Set down, please, exactly the lines below that run from the line with "Viewport: 1047px width, 563px height." to the line with "Task: Click the 1st", both lines included.

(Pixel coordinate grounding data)
- - - -

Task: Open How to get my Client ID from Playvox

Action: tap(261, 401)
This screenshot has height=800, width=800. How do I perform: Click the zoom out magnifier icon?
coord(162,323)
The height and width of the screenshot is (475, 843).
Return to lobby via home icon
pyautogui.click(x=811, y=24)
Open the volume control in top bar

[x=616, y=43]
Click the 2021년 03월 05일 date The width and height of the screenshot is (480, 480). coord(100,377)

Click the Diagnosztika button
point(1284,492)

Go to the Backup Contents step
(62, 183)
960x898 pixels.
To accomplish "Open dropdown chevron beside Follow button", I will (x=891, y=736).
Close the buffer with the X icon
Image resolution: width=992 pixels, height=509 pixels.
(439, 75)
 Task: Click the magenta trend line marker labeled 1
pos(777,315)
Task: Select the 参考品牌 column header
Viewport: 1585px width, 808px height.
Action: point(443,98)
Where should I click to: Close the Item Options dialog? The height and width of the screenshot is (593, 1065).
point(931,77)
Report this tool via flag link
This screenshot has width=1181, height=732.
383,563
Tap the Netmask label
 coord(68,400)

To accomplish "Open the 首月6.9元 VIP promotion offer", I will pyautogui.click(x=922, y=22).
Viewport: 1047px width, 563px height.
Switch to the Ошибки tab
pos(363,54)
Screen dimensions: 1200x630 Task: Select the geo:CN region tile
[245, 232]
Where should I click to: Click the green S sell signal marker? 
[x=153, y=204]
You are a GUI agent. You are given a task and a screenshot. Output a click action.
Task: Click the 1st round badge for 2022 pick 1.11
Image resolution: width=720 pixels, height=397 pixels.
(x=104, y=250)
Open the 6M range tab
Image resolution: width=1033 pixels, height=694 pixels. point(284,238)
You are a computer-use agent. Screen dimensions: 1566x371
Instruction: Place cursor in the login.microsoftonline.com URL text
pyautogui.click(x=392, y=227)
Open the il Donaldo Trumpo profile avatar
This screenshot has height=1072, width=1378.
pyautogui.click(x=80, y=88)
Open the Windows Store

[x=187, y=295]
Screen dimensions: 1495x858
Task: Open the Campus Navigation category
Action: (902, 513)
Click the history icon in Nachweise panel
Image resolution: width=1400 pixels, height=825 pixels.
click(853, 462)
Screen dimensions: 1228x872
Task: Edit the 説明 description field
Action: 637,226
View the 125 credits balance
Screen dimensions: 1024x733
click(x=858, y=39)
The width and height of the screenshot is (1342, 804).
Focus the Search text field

- - - -

-- Output of the exercise --
Viewport: 1047px width, 563px height.
Switch to the Ошибки tab
pos(363,54)
Screen dimensions: 1200x630 Task: Select the geo:CN region tile
[245, 232]
Where should I click to: Click the green S sell signal marker? 
[x=153, y=204]
You are a GUI agent. You are given a task and a screenshot. Output a click action.
Task: Click the 1st round badge for 2022 pick 1.11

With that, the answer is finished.